= Law of maiestas =

Crimes against the state in ancient Rome

The law of maiestas or law of majestas (lēx māiestātis), encompasses several ancient Roman laws (lēgēs) throughout the Republican and Imperial periods dealing with crimes against the Roman people, state, or emperor.

==Description==
In Roman law, the offences originally falling under the head of treason were almost exclusively those committed in military service. The very name perduellio, the name of the crime in the older Roman law, is evidence of this. Perduelles were, strictly, public enemies who bore arms against the state; and traitors were regarded as having no more rights than public enemies. The Twelve Tables made it punishable with death to communicate with the enemy or to betray a citizen to the enemy. Other kinds of perduellio were punished by "interdiction of fire and water" (aquae et ignis interdictio), in other words, banishment. The crime was tried before a special tribunal (quaestio) by two officials (duumviri perduellionis), which was perhaps the earliest permanent criminal court existing at Rome.

At a later period, the name of perduellio gave place to that of laesa maiestas, deminuta or minuta maiestas, or simply maiestas. The lex Iulia maiestatis, to which the date of 48 B.C. has been conjecturally assigned, continued to be the basis of the Roman law of treason until the latest period of the empire. The original text of the law appears to have still dealt with what were chiefly military offences, such as sending letters or messages to the enemy, giving up a standard or fortress, and desertion.

==Expansion of the law of treason under Tiberius==
With the Empire, the law of treason was greatly expanded in scope, mainly in the reign of Tiberius, and led to the rise of a class of professional informers, called delatores. The concept of the emperor as divine had much to do with this. It became a maxim that treason was next to sacrilege in gravity.

The law as it existed in the time of Justinian is contained chiefly in the titles of the Digest and Codex Ad legem Iuliam maiestatis. The definition given in the Digest (taken from Ulpian) is this: 'maiestatis crimen illud est quod adversus populum Romanum vel adversus securitatem eius committitur." ("The crime of majestas is that which is committed against the Roman people or against their safety.") Of treasons other than military offences, some of the more noticeable were the raising of an army or levying war without the command of the emperor, the questioning of the emperor's choice of a successor, the murder of (or conspiracy to murder) hostages or certain magistrates of high rank, the occupation of public places, the meeting within the city of persons hostile to the state with weapons or stones, incitement to sedition or administration of unlawful oaths, release of prisoners justly confined, falsification of public documents, and failure of a provincial governor to quit his province at the expiration of his office or to deliver his army to his successor.
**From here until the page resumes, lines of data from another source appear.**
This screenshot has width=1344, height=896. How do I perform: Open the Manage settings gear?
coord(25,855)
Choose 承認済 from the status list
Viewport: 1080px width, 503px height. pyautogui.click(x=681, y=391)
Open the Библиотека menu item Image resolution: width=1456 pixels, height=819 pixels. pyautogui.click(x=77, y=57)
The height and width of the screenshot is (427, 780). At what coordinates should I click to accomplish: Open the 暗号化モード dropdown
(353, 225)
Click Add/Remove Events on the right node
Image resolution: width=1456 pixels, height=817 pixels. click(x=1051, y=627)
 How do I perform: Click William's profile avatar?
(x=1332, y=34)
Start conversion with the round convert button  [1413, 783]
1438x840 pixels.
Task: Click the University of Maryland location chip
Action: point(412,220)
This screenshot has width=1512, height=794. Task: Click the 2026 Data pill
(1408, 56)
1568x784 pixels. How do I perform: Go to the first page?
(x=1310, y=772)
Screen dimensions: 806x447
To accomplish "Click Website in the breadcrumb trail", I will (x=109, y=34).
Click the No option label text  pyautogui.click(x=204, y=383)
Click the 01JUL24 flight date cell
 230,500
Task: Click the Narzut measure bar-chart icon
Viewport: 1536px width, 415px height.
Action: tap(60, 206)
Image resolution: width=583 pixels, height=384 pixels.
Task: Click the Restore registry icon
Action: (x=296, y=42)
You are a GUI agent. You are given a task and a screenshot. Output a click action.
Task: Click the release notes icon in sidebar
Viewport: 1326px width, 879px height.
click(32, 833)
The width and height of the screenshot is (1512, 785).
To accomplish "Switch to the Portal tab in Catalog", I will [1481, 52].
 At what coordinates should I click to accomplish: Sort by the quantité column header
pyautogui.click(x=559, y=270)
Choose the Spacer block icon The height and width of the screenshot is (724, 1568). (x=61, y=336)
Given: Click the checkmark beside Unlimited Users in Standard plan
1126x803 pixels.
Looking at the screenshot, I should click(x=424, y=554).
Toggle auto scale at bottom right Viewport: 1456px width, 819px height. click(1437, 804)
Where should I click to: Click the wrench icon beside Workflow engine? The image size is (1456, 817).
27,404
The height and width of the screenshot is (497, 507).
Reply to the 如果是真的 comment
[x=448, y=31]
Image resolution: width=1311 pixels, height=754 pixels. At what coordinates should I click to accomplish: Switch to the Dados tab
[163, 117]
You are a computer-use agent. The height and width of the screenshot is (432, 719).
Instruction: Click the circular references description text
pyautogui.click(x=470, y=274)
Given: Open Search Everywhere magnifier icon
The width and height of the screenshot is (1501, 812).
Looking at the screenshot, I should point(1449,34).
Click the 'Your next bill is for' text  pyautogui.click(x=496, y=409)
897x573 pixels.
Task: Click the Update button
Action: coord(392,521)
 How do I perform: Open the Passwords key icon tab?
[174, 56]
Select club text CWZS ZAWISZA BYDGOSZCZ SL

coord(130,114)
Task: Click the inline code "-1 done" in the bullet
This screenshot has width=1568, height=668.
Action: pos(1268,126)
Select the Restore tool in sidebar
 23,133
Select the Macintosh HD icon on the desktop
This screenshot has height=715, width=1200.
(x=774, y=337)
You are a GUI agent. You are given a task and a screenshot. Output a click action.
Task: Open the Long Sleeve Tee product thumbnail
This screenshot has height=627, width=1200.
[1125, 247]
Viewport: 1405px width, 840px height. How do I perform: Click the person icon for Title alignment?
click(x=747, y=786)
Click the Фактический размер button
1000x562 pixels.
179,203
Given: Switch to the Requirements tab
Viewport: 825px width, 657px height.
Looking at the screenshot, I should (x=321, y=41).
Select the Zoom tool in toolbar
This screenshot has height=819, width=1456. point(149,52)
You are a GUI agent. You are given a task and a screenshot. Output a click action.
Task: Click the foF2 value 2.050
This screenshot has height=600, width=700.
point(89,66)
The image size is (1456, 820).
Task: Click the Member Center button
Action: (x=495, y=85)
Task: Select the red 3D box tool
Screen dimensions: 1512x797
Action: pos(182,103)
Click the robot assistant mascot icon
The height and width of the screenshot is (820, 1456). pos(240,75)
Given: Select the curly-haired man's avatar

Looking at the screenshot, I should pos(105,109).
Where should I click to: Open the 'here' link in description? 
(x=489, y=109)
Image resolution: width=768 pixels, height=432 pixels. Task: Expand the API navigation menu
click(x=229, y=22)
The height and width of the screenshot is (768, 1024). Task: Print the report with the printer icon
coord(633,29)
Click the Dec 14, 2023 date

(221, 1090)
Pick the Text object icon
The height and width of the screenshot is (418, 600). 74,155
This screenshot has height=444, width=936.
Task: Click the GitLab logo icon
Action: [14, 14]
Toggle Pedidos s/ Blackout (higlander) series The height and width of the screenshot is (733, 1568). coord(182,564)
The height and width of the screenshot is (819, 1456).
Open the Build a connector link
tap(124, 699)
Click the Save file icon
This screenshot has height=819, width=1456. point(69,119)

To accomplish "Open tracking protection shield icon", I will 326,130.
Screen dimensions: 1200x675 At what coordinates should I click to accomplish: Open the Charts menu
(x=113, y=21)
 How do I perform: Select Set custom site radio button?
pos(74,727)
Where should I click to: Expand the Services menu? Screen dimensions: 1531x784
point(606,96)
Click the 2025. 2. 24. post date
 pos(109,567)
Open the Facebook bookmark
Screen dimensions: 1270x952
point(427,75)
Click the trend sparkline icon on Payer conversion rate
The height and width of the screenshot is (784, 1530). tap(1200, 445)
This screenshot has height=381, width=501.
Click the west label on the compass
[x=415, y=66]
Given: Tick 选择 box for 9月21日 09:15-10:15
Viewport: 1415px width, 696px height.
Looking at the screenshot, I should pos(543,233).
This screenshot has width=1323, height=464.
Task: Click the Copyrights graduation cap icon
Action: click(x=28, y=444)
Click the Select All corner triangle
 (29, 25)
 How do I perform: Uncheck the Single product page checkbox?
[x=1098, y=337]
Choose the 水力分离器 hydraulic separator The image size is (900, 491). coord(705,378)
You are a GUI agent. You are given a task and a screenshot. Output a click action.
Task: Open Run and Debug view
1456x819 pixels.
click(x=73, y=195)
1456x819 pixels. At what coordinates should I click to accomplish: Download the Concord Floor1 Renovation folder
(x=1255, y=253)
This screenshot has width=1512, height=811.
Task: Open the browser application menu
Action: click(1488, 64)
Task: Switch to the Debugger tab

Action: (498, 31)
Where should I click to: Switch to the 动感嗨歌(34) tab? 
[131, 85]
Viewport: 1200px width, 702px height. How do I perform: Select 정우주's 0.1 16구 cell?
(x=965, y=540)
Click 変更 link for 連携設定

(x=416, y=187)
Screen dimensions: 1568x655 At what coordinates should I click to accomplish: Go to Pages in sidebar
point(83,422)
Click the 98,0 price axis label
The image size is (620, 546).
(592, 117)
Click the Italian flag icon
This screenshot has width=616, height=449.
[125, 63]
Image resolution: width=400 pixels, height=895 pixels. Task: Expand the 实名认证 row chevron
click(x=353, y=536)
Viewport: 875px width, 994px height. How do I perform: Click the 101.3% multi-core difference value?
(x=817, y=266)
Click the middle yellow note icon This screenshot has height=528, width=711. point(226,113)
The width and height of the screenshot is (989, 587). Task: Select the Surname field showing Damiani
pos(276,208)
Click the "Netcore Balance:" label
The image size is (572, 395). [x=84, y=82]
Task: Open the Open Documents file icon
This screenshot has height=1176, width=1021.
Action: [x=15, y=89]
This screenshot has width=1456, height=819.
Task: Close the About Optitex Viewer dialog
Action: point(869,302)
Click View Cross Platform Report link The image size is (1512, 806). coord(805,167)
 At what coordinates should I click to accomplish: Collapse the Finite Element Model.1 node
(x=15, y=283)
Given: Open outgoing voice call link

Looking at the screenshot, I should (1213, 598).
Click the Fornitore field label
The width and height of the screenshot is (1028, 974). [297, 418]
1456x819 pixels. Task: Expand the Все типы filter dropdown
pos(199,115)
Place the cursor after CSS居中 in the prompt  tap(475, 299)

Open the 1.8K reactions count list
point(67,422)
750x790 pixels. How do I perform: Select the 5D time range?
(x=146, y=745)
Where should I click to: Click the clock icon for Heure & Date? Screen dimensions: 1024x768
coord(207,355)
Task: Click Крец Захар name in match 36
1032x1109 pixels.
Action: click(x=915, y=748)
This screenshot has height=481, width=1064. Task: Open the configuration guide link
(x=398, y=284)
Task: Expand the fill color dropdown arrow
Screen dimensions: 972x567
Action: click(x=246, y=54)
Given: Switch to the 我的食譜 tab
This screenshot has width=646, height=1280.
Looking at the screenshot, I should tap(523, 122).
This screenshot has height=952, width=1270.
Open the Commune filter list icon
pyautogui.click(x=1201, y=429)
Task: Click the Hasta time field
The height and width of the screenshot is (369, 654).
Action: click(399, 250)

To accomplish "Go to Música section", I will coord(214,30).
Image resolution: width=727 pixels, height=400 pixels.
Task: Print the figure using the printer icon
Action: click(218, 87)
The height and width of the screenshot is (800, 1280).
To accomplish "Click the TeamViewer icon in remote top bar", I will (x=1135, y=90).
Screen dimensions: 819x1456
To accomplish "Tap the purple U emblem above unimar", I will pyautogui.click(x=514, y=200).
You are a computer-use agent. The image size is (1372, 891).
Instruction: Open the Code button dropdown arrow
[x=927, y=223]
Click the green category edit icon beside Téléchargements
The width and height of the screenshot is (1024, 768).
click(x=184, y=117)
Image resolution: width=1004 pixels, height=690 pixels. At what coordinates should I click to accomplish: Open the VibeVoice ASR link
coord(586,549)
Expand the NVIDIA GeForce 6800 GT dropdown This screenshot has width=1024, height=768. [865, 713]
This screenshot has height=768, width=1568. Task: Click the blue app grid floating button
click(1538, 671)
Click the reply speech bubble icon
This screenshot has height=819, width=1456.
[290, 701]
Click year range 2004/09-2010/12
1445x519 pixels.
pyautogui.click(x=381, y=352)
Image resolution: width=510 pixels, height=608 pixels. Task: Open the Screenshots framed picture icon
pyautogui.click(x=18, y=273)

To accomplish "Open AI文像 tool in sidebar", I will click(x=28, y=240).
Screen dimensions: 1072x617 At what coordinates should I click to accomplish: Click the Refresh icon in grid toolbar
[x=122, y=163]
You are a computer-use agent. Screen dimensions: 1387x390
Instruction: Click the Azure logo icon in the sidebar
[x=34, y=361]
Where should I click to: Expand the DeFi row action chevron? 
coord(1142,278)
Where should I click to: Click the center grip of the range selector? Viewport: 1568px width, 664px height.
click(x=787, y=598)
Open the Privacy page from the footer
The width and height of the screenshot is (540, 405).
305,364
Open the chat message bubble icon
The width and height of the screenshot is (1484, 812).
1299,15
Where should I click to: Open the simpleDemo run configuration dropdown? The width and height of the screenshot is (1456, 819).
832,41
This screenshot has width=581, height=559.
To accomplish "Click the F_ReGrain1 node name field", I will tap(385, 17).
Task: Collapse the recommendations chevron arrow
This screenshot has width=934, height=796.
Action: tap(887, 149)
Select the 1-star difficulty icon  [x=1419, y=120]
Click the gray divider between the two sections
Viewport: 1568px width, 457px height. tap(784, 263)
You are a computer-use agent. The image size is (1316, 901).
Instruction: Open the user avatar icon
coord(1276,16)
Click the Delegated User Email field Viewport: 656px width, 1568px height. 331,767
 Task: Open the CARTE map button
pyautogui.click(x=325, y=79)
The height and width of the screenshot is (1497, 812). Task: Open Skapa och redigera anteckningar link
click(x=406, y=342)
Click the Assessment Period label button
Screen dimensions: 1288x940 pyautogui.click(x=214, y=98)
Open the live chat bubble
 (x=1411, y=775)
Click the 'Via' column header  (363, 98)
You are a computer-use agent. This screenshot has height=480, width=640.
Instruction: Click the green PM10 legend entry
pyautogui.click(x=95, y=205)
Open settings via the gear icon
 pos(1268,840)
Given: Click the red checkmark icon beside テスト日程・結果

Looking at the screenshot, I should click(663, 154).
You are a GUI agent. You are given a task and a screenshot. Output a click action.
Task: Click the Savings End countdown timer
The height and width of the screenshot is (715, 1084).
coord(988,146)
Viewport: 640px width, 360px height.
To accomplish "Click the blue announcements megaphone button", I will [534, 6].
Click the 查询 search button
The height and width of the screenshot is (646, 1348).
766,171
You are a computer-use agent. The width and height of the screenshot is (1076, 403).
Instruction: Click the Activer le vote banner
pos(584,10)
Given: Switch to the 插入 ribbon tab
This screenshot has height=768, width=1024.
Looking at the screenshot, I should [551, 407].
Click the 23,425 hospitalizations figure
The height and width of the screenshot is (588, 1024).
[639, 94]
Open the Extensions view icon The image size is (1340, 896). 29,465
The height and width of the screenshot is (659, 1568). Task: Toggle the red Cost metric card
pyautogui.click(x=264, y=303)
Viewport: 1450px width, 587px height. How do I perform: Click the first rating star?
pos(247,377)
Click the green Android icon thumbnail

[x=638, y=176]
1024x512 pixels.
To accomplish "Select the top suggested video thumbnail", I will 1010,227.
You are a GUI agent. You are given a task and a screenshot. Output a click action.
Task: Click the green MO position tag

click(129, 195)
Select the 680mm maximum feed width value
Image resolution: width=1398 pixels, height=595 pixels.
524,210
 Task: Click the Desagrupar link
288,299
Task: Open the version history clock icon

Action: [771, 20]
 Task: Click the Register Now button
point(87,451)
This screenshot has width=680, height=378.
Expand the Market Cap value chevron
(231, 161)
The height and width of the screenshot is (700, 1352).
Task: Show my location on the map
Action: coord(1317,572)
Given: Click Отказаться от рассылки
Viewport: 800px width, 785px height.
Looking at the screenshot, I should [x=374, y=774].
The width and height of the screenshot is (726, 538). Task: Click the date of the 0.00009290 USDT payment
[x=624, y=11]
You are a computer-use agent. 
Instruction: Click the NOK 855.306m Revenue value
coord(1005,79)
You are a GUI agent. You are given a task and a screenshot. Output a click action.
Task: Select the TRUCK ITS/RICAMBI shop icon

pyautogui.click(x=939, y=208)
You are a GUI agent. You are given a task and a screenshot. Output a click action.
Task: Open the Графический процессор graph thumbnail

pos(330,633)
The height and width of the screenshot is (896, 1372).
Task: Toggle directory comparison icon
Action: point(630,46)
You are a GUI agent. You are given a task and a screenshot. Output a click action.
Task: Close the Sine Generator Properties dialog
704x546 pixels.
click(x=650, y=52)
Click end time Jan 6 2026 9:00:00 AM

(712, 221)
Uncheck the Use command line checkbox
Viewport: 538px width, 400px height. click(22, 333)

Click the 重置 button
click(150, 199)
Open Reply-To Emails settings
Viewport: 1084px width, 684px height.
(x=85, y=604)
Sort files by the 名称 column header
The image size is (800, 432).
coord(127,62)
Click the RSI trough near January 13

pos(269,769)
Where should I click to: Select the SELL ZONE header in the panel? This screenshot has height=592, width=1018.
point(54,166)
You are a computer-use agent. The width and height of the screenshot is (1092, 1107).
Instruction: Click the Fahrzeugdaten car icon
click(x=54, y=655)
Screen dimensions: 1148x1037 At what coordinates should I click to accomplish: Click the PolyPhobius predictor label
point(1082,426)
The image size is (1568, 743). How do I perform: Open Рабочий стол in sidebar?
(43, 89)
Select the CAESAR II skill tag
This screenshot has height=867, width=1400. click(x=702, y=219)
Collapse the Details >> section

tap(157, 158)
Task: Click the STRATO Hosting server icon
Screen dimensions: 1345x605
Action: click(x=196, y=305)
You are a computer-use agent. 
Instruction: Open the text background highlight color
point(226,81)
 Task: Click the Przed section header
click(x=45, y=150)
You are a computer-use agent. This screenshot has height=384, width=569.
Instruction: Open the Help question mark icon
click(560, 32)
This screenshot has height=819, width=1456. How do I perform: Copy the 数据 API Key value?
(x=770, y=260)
The intention (voluntas) was punishable as much as an overt act (effectus). "Principes instar deorum esse" ("Emperors are as gods") are the words of Tacitus. This crime was called laesa maiestas divina in later law. It was not treason to repair a statue of the emperor which had decayed from age, to hit such a statue with a stone thrown by chance, to melt down such a statue if unconsecrated, to use mere verbal insults against the emperor, to fail in keeping an oath sworn by the emperor or to decide a case contrary to an imperial constitution.

Treason was one of the publica judicia, i.e. one of those crimes in which any citizen was entitled to prosecute. The law deprived the accused in a charge of treason of his ordinary remedy for malicious prosecution, and also took from him the privilege (which those accused of other crimes generally possessed) of immunity from accusation by women or infamous persons, from liability to be put to the torture, and from having his slaves tortured to make them testify against him.

==Punishment==
The punishment from the time of Tiberius was death (usually by beheading) and confiscation of property, coupled with complete civil disability. A traitor could not make a will or a gift or emancipate a slave. Even the death of the accused, if guilty of treason of the gravest kind, such as levying war against the state, did not extinguish the charge, but the memory of the deceased became infamous, and his property was forfeited as though he had been convicted in his lifetime.